Garantir la confiance numérique à l'ère des deepfakes et de l'ingénierie sociale

L'ingénierie sociale et les deepfakes, nouvelles techniques favorisées par les avancées considérables de l'IA, participent à éroder la confiance vis-à-vis de l'écosystème numérique.

Pour y faire face, éduquer les utilisateurs, renforcer les mécanismes d’identification et faciliter la coopération public-privé devient une urgence stratégique.

Le fléau de l’ingénierie sociale pour les particuliers et entreprises

Qui eut cru que la psychologie s’inviterait un jour dans la boîte à outils numérique des cyberpirates ? Car c’est bien par le biais de la manipulation émotionnelle que l’ingénierie sociale atteint ses objectifs : en créant la panique ou la peur pour pousser le consommateur ou le professionnel à agir dans le sens souhaité par le pirate. Faux conseiller bancaire demandant une action urgente sur l’application bancaire sous peine de subir un prélèvement indu, faux messages d’opérateurs alertant sur un prélèvement ou une résiliation en cours... Comme toujours en cas de danger, l’émotion inhibe la réflexion rationnelle et pousse les consommateurs à l’erreur. En 2023, 74 % des cyberattaques dans les PME européennes impliquaient une forme d’ingénierie sociale (1).

Les deepfakes, un marché en pleine croissance

Autre manipulation frauduleuse digne de la science-fiction, les deepfakes. Générés par l’intelligence artificielle, ces vidéos ou ces audios imitent à la perfection voix, visages et gestes, réussissant à leurrer les particuliers et parfois même les professionnels.

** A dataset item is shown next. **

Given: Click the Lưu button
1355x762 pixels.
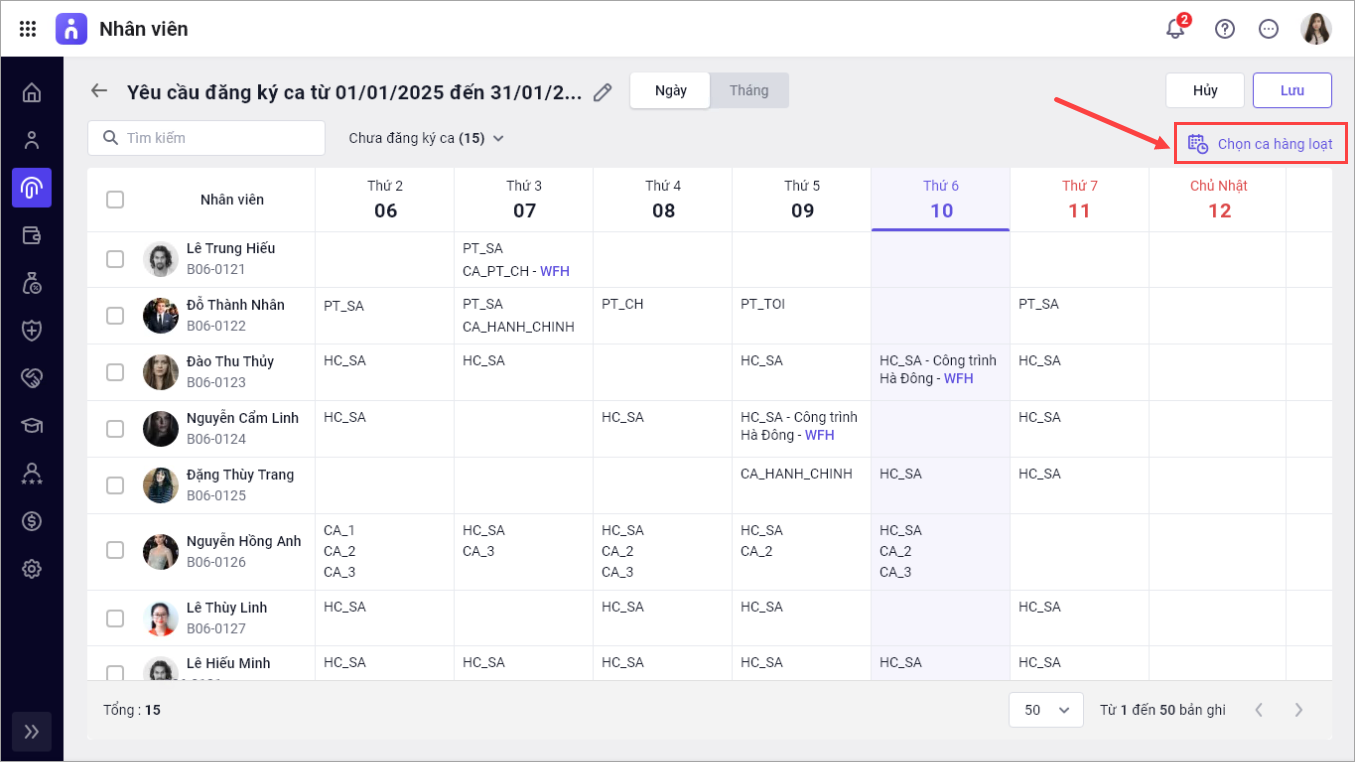Looking at the screenshot, I should (1292, 90).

En février 2024, en usurpant l’apparence du CFO pendant une visio-conférence grâce à un deepfake, un fraudeur a réussi à se faire transférer plus de 25 millions de dollars par une entreprise multinationale située à Hong Kong (2). Ce phénomène est en pleine croissance : le marché mondial des deepfakes à usage malveillant a atteint les 79 millions de dollars fin 2024 (3).

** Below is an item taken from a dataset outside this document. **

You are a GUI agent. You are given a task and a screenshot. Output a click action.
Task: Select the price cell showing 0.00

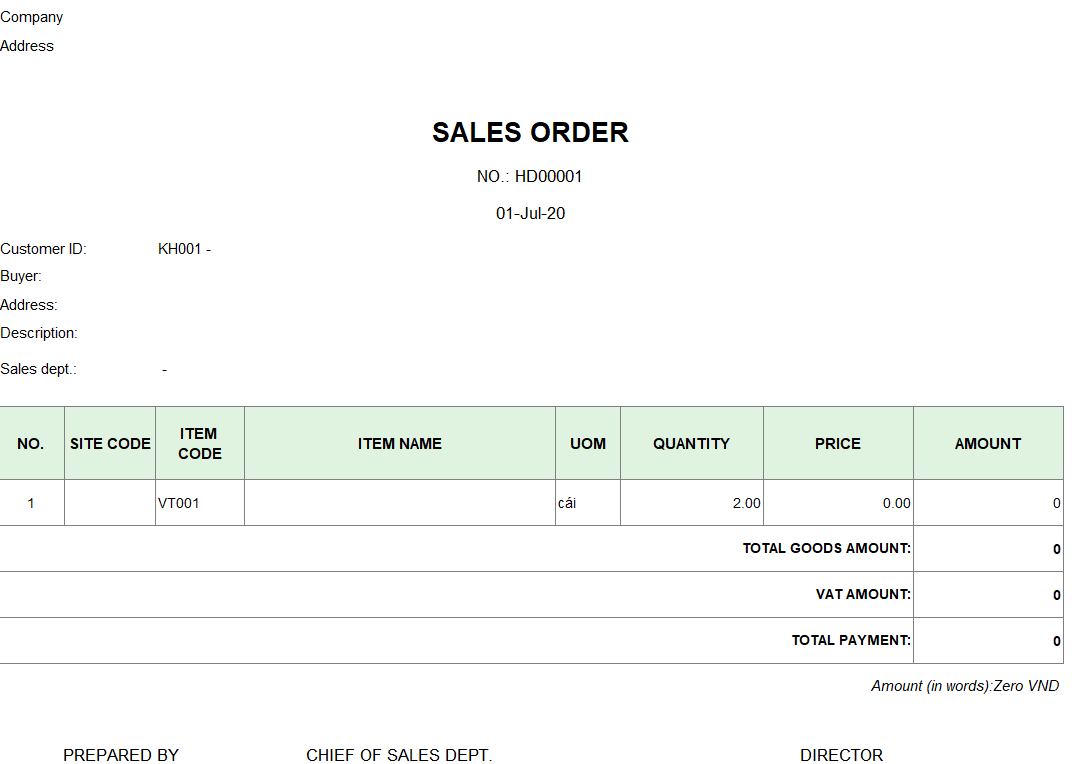click(x=838, y=503)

Sensibiliser à la fraude numérique : une étape indispensable

Selon une enquête menée par YouGov, 67 % des Français ne savent pas ce qu’est un deepfake tandis que 61 % d’entre eux ne connaissent pas le terme d’ingénierie sociale (5). Une ignorance qui s’explique par plusieurs facteurs : d’abord, par la complexité des techniques utilisées et ensuite, par la rareté des campagnes de sensibilisation. Le manque de vigilance peut également s’expliquer par le retard culturel français en matière d’usages numériques : le fait de sécuriser ses identifiants en ligne, avec des mots de passe complexes et uniques ou par le biais d’un coffre-fort numérique, n’est pas encore entré dans les mœurs des Français, contrairement au fait de sécuriser son domicile. De plus, grâce aux informations partagées sur les réseaux sociaux, les pirates peuvent profiler précisément leurs cibles, ce qui facilite les attaques psychologiques.

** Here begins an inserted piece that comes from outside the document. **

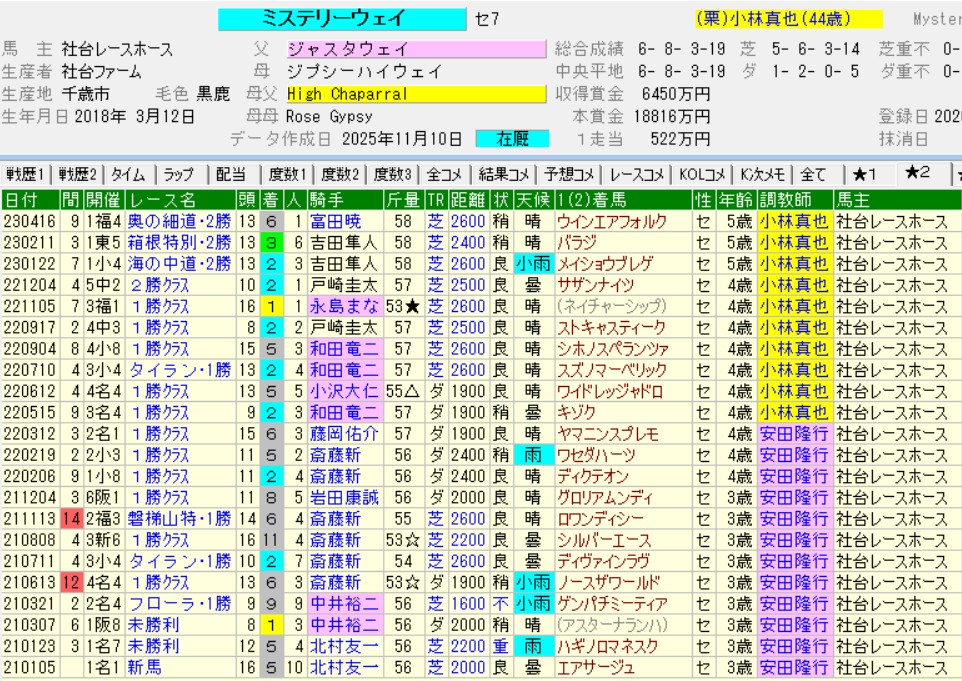Click sire name ジャスタウェイ

(x=348, y=48)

Biométrie et identités numériques : remparts de la lutte contre la fraude

L’une des pistes de solutions consiste à faire de la vérification d’identité une étape systématique pour accéder à toute application ou usage numérique. Celle-ci doit être basée sur des documents réels et s’appuyer sur des technologies biométriques. En effet, la double authentification (ou 2FA) - combinant mot de passe et code unique transmis par téléphone - est susceptible d’être contournée par des techniques de manipulation des émotions, l’individu paniqué donnant lui-même ses identifiants bancaires par exemple. Alors que la biométrie - accès par la reconnaissance du visage, de la main ou de la voix - agit comme un verrou, un deepfake étant incapable de reproduire parfaitement ces éléments propres à chaque individu. De plus, il existe des systèmes d'authentification avancés qui savent détecter les signes d’une injection vidéo ou la présence d’une personne en arrière-plan, des indices qui signalent une potentielle manipulation ou une coercition. Toutes ces solutions permettent de vérifier que l’utilisateur est bien un individu réel, et pas une image synthétique.

Accroître l’éducation numérique pour minimiser les risques

Néanmoins, toutes ces technologies ne sauraient remplacer une bonne sensibilisation du plus grand nombre. Celle-ci permettra à l’utilisateur d'être plus vigilant et de mieux détecter les signaux faibles : des demandes inhabituelles, le sentiment d’urgence excessive ou une pression qui confine au harcèlement. Certaines entreprises utilisent d’ores et déjà des campagnes de phishing en interne pour tester la vigilance de leurs employés, une pratique vertueuse qui doit être généralisée. Pour ce qui concerne nos pratiques en ligne, nous devons prendre l’habitude de gérer nos actifs numériques (outils informatiques, applications ou sites favoris), comme nous gérons nos biens physiques, en développant une culture de la prudence, en maîtrisant nos paramètres de confidentialité et en adoptant une hygiène numérique rigoureuse (utiliser des mots de passe complexes, éviter de partager des informations privées sur les réseaux sociaux, etc…).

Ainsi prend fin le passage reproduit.